An album by Manchester Collective was recently released with the intriguing title The Centre Is Everywhere. It features a work of the same name by Edmund Finnis, alongside music by Philip Glass and Schoenberg.
Finnis’s piece is for twelve string players. It drew me in gently on the first listen – I found it both absorbing and enigmatic. But I was surprised that its mystical-sounding title was not explained in any of the record’s marketing, as far as I could see.
Curious to find out more, I got in touch with the Manchester Collective’s co-founder Adam Szabo, who kindly put me in touch with the composer.
As Finnis explained by email, the work owes its title to The Book Of The Twenty-Four Philosophers – a Medieval text which contains different definitions of God. The second of these definitions became quite influential in the following centuries:
An infinite sphere whose centre is everywhere and circumference is nowhere.
As one interesting paper describes, this idea of God as a sphere whose centre is everywhere has informed thinkers such as Meister Eckhart and Nicholas of Cusa. It was also taken up by the Canadian philosopher Marshall McLuhan for his concept of ‘acoustic space’ in media – the idea that information comes at us from all sides at once (like sound) and does not have a fixed boundary, whereas written information is sequential and closed off, an extension of the eye.
As Finnis described to me, he borrowed from this theological phrase because it seemed to fit the ideas he was thinking about – of foregrounds and backgrounds in music, and shapes and patterns passing between groups of instruments. And scoring The Centre Is Everywhere for twelve players – a highly divisible number – certainly gives plenty of room for playing with layers.
This music creates its own acoustic space. It uses a framing effect, in that it emerges out of (and back into) a void of whispering, pitchless bowed sounds. The piece does not so much begin as come into focus – at first tentatively, and then more fully. As if we’re tuning in to something beyond normal perception.
A bundle of lines shifts fitfully, trying to find a coherent shape. But it begins to build into longer breaths, as more layers intertwine. Many of the parts rise and fall in scales, others sound like broken-chord figurations – elements which in another work might be accompaniment material, supporting a main theme.
But there is no clear foreground, no main theme. Nothing seems to assert itself over and above the rest: instead the overall effect is of an exquisitely wrought kaleidoscope, in which our attention is everywhere. And that is where the principal fascination comes.

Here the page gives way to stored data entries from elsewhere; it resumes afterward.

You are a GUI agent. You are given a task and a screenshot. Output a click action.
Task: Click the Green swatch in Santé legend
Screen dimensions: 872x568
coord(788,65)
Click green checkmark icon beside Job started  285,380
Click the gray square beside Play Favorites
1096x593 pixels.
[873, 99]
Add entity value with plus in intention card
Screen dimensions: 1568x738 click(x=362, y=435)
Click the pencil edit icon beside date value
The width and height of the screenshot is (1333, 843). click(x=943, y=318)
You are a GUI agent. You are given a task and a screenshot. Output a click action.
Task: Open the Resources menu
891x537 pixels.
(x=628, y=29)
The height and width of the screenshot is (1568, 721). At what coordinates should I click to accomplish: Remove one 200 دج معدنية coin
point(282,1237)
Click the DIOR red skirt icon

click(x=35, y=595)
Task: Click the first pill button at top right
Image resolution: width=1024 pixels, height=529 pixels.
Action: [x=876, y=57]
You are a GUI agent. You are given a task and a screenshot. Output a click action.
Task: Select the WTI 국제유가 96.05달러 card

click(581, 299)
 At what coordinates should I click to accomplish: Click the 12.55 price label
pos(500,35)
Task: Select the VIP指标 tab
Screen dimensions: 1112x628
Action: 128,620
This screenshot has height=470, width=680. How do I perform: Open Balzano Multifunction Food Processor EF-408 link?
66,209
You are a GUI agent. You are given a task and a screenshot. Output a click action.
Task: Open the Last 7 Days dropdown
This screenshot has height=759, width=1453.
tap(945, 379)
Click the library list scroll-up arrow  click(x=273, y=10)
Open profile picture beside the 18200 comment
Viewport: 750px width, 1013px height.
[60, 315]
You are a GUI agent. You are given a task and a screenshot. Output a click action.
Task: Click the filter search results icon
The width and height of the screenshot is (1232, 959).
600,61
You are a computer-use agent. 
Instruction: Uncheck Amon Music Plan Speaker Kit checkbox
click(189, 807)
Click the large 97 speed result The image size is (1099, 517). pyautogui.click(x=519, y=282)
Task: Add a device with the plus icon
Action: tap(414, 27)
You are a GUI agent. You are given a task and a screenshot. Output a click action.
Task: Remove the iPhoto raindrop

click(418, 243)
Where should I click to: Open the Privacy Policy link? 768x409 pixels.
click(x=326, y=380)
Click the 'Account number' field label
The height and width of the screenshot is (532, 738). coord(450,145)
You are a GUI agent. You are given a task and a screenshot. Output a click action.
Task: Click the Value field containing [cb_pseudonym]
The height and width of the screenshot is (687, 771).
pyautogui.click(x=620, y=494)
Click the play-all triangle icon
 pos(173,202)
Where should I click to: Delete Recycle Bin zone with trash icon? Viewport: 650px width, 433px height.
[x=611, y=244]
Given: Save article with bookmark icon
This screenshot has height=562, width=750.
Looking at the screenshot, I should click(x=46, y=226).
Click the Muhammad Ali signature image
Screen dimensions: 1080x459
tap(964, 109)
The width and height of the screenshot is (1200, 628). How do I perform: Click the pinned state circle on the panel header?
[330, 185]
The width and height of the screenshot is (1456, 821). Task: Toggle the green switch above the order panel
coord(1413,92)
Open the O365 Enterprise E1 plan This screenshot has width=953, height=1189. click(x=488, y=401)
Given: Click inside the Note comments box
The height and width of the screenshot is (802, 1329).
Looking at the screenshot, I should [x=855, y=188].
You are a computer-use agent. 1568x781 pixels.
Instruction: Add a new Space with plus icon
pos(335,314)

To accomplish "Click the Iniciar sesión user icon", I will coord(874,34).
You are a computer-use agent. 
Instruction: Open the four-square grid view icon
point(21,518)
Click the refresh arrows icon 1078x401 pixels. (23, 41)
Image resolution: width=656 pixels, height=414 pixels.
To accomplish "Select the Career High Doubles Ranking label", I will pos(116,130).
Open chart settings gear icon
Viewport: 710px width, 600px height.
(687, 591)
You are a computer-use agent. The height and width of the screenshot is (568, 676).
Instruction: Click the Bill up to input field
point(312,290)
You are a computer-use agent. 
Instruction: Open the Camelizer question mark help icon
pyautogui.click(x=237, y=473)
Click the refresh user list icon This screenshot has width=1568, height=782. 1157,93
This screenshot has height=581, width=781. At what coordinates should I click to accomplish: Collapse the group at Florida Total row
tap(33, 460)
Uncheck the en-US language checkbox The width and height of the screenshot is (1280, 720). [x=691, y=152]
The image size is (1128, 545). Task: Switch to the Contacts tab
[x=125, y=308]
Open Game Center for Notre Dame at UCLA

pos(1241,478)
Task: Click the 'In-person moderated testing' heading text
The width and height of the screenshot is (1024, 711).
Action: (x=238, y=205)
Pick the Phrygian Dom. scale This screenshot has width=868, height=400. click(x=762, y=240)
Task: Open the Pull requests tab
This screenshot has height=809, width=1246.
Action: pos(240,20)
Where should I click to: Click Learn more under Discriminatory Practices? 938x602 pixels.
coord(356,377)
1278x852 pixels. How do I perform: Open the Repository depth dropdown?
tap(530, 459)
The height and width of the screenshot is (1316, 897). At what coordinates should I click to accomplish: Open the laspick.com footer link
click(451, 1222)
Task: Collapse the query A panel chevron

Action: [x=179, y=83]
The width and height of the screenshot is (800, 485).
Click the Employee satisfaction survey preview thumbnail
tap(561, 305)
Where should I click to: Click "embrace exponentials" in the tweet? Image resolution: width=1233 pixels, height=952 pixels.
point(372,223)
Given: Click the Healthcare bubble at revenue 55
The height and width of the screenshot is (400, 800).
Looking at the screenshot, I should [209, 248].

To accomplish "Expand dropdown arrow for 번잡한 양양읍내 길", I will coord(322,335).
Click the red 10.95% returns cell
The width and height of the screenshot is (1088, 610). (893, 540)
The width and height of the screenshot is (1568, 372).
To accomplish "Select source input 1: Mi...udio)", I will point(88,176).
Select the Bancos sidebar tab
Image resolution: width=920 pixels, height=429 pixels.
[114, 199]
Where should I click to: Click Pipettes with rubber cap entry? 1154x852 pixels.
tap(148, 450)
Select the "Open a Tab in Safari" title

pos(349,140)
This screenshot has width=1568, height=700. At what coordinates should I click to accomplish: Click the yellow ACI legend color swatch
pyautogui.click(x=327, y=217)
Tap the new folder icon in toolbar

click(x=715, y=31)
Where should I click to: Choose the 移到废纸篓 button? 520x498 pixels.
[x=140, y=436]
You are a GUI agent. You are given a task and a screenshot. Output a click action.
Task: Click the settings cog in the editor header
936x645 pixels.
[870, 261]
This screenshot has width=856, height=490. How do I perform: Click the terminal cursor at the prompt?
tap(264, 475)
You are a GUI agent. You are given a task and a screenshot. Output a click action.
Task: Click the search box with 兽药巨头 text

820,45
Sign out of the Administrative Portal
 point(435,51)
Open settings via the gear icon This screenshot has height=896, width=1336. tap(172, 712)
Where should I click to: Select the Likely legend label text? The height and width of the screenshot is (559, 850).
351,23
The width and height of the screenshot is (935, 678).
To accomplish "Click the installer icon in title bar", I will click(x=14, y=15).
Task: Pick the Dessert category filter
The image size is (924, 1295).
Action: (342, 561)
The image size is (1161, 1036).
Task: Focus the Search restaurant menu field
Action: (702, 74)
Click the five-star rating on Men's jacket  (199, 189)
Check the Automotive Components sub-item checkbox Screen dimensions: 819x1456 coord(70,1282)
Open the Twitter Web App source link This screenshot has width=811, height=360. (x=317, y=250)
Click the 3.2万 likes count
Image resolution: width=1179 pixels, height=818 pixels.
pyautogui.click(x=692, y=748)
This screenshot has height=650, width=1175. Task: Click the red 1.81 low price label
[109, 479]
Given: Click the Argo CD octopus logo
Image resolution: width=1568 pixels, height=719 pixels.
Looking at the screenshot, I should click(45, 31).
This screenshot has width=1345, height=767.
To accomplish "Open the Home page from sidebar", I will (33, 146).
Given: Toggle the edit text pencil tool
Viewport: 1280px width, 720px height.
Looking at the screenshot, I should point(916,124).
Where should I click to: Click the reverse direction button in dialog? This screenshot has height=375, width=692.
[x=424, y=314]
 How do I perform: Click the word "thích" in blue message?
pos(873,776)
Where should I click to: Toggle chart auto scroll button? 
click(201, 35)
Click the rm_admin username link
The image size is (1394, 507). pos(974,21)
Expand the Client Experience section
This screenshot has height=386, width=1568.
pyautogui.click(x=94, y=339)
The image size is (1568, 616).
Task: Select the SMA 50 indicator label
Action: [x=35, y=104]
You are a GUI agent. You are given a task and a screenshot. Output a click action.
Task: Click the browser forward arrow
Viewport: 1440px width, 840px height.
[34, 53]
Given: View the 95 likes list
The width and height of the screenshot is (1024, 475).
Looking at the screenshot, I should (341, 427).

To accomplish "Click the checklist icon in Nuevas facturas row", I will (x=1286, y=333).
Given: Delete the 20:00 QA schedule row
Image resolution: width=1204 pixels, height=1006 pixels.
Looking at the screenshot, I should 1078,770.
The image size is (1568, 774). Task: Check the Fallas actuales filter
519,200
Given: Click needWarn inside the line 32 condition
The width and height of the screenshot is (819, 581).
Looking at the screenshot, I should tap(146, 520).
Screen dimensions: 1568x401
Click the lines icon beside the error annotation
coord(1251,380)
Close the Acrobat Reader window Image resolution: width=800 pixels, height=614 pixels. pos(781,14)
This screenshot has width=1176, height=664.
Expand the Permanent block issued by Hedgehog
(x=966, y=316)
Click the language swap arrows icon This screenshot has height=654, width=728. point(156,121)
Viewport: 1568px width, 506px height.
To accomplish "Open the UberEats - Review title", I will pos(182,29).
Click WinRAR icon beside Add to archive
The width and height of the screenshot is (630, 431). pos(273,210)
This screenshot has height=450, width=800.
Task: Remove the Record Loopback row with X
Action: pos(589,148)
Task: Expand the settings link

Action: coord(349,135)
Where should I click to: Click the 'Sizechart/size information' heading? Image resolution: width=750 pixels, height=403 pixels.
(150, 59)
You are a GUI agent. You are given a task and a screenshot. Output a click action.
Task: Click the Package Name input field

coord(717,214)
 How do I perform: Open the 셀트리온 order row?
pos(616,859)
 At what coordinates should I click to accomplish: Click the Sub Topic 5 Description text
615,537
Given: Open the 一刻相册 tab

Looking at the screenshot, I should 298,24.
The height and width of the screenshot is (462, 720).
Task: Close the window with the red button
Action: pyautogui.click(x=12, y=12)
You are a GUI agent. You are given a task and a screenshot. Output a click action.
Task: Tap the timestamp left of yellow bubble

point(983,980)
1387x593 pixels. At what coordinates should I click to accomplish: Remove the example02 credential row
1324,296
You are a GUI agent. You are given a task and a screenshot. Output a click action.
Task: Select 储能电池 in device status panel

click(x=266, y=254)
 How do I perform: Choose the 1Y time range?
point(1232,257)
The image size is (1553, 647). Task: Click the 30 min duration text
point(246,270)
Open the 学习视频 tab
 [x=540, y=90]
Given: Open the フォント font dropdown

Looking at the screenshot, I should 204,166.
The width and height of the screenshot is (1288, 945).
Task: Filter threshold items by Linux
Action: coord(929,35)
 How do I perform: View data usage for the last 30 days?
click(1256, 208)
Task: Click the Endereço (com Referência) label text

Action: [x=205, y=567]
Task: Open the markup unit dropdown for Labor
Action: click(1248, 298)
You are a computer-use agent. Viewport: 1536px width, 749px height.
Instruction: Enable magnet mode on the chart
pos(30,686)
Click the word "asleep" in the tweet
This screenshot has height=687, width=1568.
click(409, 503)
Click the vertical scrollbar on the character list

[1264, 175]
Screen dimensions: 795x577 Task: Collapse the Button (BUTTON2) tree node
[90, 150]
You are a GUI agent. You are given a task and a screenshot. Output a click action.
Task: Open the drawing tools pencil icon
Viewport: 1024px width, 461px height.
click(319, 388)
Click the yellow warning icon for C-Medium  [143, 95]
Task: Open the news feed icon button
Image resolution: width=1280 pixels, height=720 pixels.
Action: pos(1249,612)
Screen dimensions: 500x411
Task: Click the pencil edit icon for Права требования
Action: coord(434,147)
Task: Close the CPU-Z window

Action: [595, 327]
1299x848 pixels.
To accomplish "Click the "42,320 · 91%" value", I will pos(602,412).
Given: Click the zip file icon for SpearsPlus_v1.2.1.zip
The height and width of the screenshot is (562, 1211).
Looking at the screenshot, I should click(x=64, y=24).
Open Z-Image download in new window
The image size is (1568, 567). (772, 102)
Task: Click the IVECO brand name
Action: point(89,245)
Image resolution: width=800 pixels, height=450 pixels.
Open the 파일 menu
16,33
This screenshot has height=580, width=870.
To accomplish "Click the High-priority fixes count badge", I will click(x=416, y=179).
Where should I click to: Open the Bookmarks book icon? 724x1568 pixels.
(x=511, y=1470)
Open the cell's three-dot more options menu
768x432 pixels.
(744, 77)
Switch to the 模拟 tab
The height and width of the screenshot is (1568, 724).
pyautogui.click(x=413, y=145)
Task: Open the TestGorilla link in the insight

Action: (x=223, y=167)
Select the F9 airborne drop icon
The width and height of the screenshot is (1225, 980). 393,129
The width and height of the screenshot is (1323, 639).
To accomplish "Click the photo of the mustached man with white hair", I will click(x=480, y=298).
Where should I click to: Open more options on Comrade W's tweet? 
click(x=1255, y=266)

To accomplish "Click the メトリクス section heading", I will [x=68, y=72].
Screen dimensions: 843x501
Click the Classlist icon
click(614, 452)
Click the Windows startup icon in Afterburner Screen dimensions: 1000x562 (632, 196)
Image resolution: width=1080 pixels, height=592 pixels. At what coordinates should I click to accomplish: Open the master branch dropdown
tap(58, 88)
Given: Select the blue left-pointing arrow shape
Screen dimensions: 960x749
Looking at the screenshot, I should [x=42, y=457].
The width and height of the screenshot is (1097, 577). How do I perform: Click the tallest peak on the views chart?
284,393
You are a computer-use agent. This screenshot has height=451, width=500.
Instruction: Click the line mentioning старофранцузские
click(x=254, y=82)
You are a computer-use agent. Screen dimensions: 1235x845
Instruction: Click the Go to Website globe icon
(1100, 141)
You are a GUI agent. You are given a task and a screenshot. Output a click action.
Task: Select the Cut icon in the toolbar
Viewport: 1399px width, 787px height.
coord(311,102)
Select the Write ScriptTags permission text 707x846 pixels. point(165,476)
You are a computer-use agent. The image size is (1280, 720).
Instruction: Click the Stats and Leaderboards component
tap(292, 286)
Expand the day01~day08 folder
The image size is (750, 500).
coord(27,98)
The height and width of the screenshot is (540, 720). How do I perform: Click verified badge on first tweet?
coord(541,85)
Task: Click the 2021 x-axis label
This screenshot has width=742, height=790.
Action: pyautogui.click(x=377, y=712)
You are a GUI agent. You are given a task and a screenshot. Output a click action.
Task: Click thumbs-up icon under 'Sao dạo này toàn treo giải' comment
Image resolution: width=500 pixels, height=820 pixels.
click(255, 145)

Finnis certainly knows how to exploit the resonance of strings, creating compelling ghostly shades and ethereal shimmers. And while he makes expressive use of dissonance, this piece falls very easily on the ear as it unfolds, expands, and recedes.
But if the centre of our attention is everywhere, then it is also nowhere. A natural consequence is that the piece doesn’t create memorable themes as such – instead it creates a memorably spatial impression. In that sense it seems to mirror the condition of deep contemplation, in which the structures of perception dissolve.